Um die Ausbreitung des Corona-Virus in Schleswig-Holstein zu verzögern, fordern die Flensburger Freien Demokraten die vorübergehende Schließung von Schulen, vorerst bis nach den Osterferien. „Schulen, Hochschulen oder Universitäten sind Treffpunkt vieler Menschen. Dort kann sich das Virus schnell verbreiten“, sagt dazu Kay Richert, Landtagsabgeordneter und Kreisvorsitzender der FDP Flensburg. „Um die Verbreitung zu verlangsamen ist es absolut sinnvoll, hier die Ansteckungsketten zu unterbrechen.“ Ähnlich wie bei der bereits angeordneten Untersagung von Präsenzveranstalten an Hochschulen seien besondere Bestimmungen für Prüfungen und Prüfungsvorbereitungen denkbar. Ziel müsse es sein, dass die allgemeine Gesundheitsversorgung trotz Corona-Pandemie gewährleistet bleibe.

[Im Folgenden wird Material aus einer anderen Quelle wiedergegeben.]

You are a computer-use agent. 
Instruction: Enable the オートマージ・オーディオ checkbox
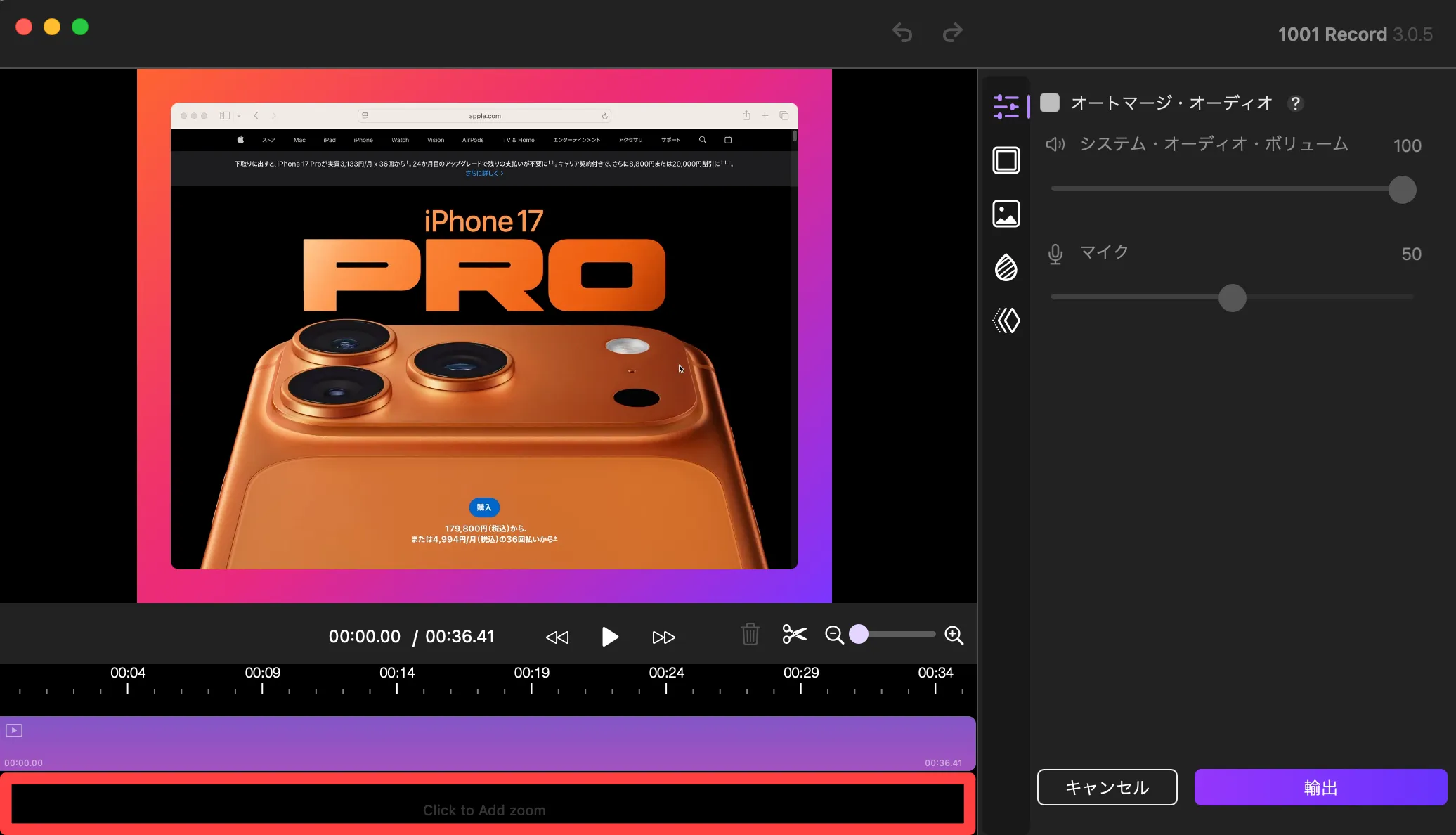[1050, 103]
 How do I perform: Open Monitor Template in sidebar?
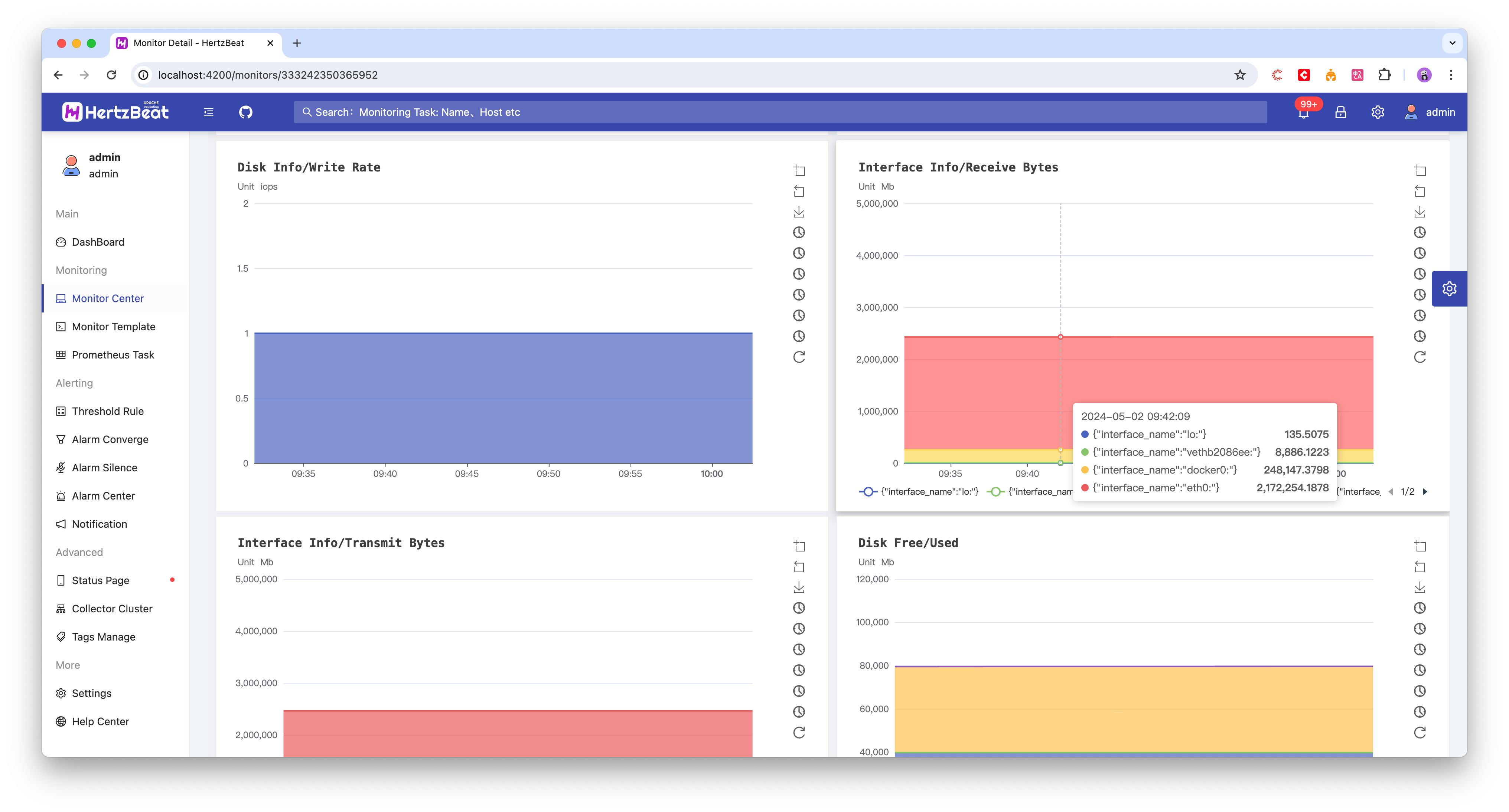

Neben der medizinischen gibt es aber auch die wirtschaftliche Herausforderung. Bereits jetzt sind die Auswirkungen von kranken Mitarbeitern, fortfallendem Absatz und stagnierenden Lieferketten für die Betriebe zu spüren. Richert: „Wir müssen den Betrieben helfen. Bei Liquiditätsengpässen kann das zum Beispiel die Stundung von Steuervorauszahlungen oder Sozialabgaben sein.“ Die Freien Demokraten befürchten eine empfindliche Störung der heimischen Wirtschaft durch die Corona-Pandemie. „Wir sollten uns jetzt bewusst werden, dass die Betriebe Basis sowohl unseres Wohlstands als auch unserer Versorgung sind. Deswegen ist neben der medizinischen auch die Notlage der Unternehmen sehr ernst zu nehmen.